Sejak awal, program ini diharapkan mampu memastikan anak-anak mendapatkan makanan sehat dan bergizi setiap hari di sekolah. Namun kenyataan di lapangan berbeda. Koordinasi yang semrawut menjadi keluhan utama.
“Koordinator Makan Bergizi Gratis ini kebanyakan. Ada dari umum, partai, TNI, dan kepolisian. Jadi bingung mau ke mana arahnya,” kata Norsan, Jumat (19/9/2025).
Ia mengaku pusing dengan kondisi tersebut. Padahal, koordinasi yang jelas sangat penting agar bantuan tepat sasaran. Pemerintah Provinsi Kalbar bahkan sudah melobi pemerintah pusat agar menunjuk satu koordinator khusus Makan Bergizi Gratis untuk Kalbar. Dengan begitu, masalah bisa lebih cepat diatasi tanpa saling menyalahkan.
Dana Makan Bergizi Gratis Tergerus, Pemasak Jadi Korban
Kendala lain yang membuat hati terenyuh datang dari dapur para penyedia makanan. Norsan mengungkapkan, anggaran yang seharusnya Rp15.000 per anak ternyata tak sampai ke tangan pemasak.
“Kadang yang sampai tinggal Rp10.000. Untuk sewa dapur Rp2.000 lagi, jadi bersihnya cuma Rp8.000. Itu yang kasihan,” ujarnya.
Bayangkan, dengan dana sekecil itu, para pemasak harus berjuang menghadirkan menu bergizi. Harapan agar anak-anak bisa makan sehat pun terancam hanya tinggal slogan.
Dapur Jauh, Makanan Jadi Basi
Norsan juga turun langsung meninjau pelaksanaan Makan Bergizi Gratis di beberapa sekolah. Di Rasau Jaya, ia menemukan pemandangan yang memilukan: sayur basi tersaji di depan anak-anak sekolah.
“Kalau dapur terlalu jauh, makanan bisa rusak di perjalanan. Anak-anak pun menunggu lama.
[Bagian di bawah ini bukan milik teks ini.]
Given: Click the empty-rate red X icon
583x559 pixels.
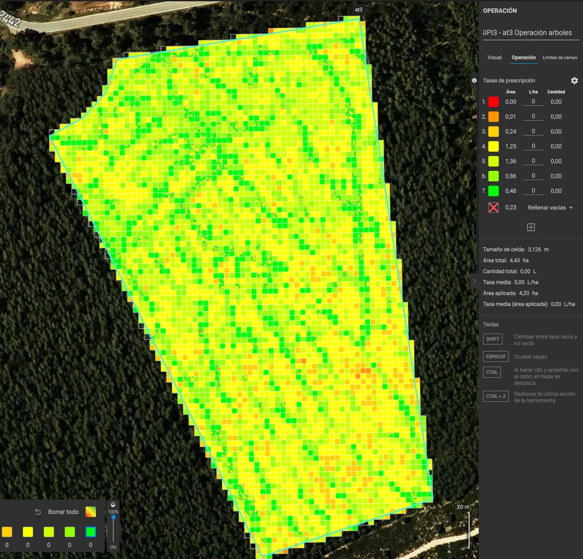Looking at the screenshot, I should pyautogui.click(x=494, y=208).
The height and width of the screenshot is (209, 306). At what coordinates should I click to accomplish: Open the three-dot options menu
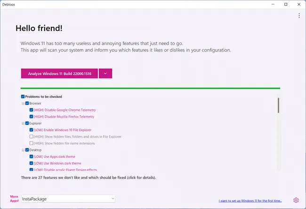pos(299,15)
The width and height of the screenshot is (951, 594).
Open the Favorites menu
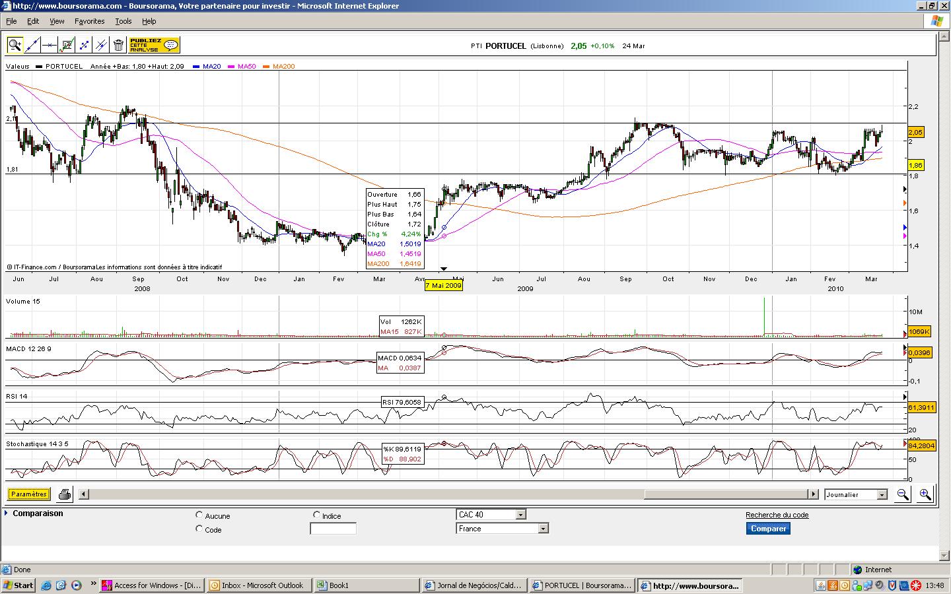89,21
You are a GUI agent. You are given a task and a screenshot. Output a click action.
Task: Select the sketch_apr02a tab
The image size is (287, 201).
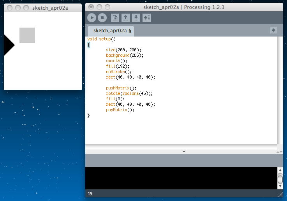[112, 31]
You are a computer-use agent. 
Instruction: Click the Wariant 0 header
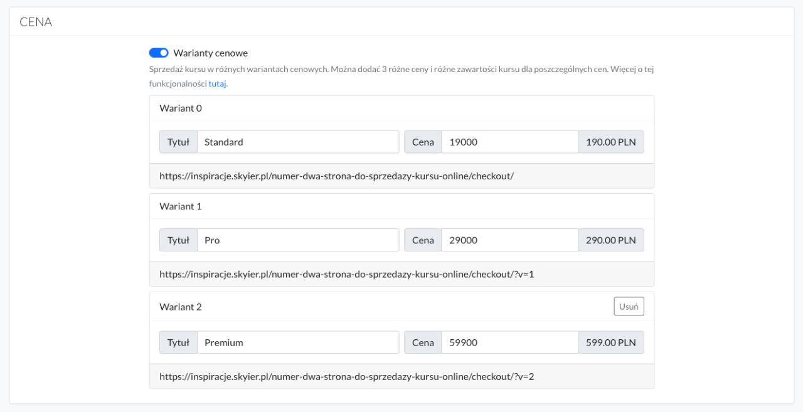[x=181, y=108]
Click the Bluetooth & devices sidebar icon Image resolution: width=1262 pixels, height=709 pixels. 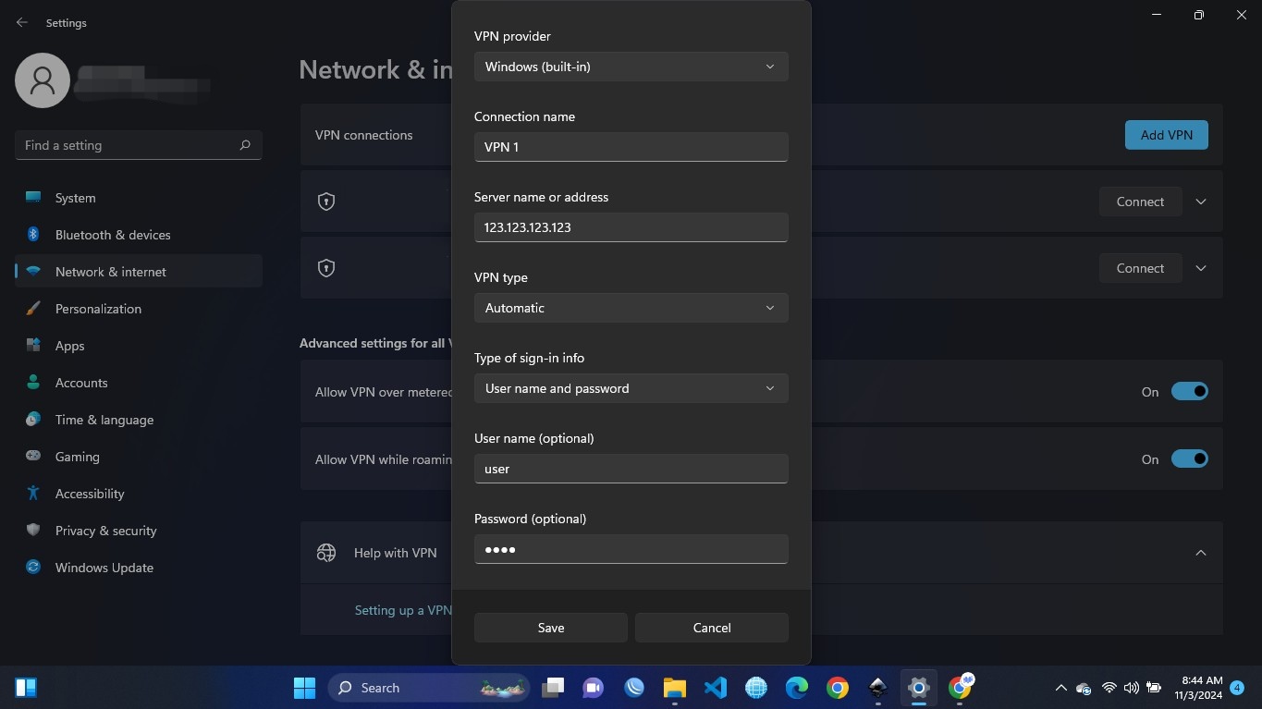tap(33, 235)
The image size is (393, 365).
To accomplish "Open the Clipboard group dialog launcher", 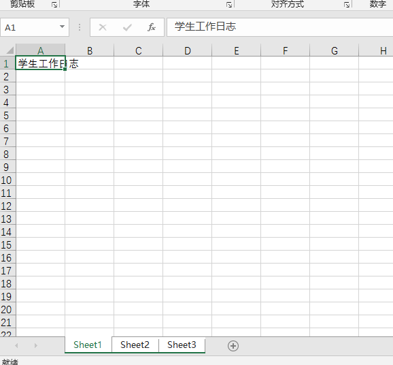I will [x=54, y=5].
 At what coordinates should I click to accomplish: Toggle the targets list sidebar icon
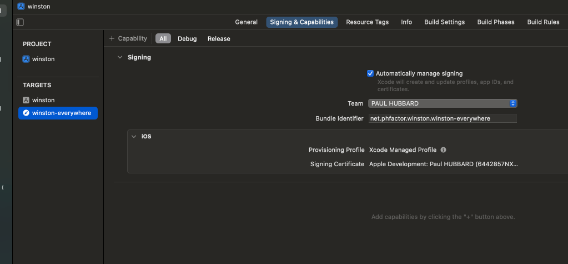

Kalau memang sekolahnya jauh, lebih baik dana langsung disalurkan ke sekolah, biar mereka yang masak sendiri,” jelasnya.
Pernyataan ini menohok sekaligus menyiratkan kepedulian mendalam. Anak-anak yang seharusnya ceria menyantap makanan sehat, justru harus berhadapan dengan menu yang tidak layak konsumsi.
Persoalan lain yang tak kalah penting adalah pendampingan ahli gizi. Hingga kini, belum semua ahli gizi diturunkan ke lapangan. Padahal kehadiran mereka sangat vital untuk memastikan menu benar-benar sesuai kebutuhan gizi anak.
“Kalau saya lihat, Makan Bergizi Gratis ini memang belum standar. Ahli gizi juga belum semua turun. Jadi perlu dievaluasi lagi,” tegas Norsan.
Di balik semua masalah itu, ada harapan yang terus dijaga. Program MBG seharusnya menjadi tonggak bagi peningkatan kualitas generasi muda Kalbar. Namun untuk sampai ke sana, banyak hal yang perlu dibenahi: koordinasi tunggal, dana yang transparan, dapur dekat sekolah, hingga pendampingan ahli gizi yang konsisten.
Anak-anak Kalimantan Barat pantas mendapatkan makanan sehat. Mereka tidak boleh menjadi korban dari program yang setengah jalan. Harapan itu kini ada di tangan pemerintah pusat, daerah, dan semua pihak yang terlibat.